▸ Description of the task
Find where "This screenshot has height=1658, width=706." appears in the records below, then return that line and every later line exactly, stopping only at the last line.

"""

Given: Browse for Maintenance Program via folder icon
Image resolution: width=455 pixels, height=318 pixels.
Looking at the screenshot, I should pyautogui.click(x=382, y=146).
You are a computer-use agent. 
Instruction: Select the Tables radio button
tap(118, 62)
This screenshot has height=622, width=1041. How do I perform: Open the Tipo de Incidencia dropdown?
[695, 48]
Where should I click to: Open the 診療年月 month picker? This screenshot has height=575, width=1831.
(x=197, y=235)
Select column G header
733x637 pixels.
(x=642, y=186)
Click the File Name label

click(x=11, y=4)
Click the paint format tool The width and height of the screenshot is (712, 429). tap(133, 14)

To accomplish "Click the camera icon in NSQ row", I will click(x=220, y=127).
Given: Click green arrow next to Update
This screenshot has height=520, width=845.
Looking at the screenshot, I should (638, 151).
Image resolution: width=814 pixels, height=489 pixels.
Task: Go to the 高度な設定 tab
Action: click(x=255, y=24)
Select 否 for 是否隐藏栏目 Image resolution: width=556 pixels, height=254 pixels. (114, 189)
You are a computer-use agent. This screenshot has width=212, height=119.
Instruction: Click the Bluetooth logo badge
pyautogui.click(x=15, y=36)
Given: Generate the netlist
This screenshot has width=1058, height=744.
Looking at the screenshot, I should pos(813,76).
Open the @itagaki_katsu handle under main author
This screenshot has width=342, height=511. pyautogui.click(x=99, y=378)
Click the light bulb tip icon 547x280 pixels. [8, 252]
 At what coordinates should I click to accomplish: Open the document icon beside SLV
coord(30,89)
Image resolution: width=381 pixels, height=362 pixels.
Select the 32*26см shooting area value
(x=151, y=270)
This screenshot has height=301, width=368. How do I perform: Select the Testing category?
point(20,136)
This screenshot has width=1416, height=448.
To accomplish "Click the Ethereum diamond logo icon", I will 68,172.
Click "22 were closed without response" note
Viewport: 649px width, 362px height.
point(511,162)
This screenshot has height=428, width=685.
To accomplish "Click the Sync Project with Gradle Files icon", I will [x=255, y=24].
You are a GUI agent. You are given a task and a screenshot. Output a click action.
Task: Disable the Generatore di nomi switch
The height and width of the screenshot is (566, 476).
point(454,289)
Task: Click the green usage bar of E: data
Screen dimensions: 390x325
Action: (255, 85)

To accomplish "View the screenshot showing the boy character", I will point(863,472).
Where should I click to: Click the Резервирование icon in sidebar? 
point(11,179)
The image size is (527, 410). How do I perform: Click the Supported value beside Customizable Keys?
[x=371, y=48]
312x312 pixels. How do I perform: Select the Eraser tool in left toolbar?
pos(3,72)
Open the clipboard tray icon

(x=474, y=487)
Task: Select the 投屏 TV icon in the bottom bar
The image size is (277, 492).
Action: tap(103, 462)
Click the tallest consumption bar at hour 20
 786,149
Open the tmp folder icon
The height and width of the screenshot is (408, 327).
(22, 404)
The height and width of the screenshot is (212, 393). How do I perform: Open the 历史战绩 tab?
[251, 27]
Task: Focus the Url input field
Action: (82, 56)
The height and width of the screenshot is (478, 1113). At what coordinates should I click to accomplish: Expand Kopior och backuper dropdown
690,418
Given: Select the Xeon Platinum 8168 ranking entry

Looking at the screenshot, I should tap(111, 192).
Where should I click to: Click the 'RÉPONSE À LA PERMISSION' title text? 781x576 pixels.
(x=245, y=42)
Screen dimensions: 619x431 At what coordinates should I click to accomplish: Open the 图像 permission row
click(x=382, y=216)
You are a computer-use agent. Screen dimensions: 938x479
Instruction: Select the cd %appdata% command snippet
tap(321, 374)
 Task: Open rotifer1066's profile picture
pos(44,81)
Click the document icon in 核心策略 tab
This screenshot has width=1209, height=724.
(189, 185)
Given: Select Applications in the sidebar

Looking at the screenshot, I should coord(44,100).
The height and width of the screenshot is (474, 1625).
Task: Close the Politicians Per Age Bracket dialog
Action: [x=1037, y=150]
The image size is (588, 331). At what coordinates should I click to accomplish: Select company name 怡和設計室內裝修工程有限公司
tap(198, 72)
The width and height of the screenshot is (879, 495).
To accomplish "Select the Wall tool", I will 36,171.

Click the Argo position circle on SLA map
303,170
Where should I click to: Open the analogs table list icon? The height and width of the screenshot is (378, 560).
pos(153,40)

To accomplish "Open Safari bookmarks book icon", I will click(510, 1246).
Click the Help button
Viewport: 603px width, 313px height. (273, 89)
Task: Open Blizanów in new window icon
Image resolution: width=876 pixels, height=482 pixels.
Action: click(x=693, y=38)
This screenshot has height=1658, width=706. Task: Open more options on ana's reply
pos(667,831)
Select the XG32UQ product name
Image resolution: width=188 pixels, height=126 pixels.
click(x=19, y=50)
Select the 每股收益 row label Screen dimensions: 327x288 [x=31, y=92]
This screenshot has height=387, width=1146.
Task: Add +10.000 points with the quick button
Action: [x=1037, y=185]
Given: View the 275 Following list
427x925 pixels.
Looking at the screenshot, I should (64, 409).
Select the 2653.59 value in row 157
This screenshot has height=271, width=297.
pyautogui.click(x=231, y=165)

"""

▸ Exercise output
This screenshot has height=1658, width=706. Task: Open more options on ana's reply
pos(667,831)
Select the XG32UQ product name
Image resolution: width=188 pixels, height=126 pixels.
click(x=19, y=50)
Select the 每股收益 row label Screen dimensions: 327x288 [x=31, y=92]
This screenshot has height=387, width=1146.
Task: Add +10.000 points with the quick button
Action: [x=1037, y=185]
Given: View the 275 Following list
427x925 pixels.
Looking at the screenshot, I should (64, 409).
Select the 2653.59 value in row 157
This screenshot has height=271, width=297.
pyautogui.click(x=231, y=165)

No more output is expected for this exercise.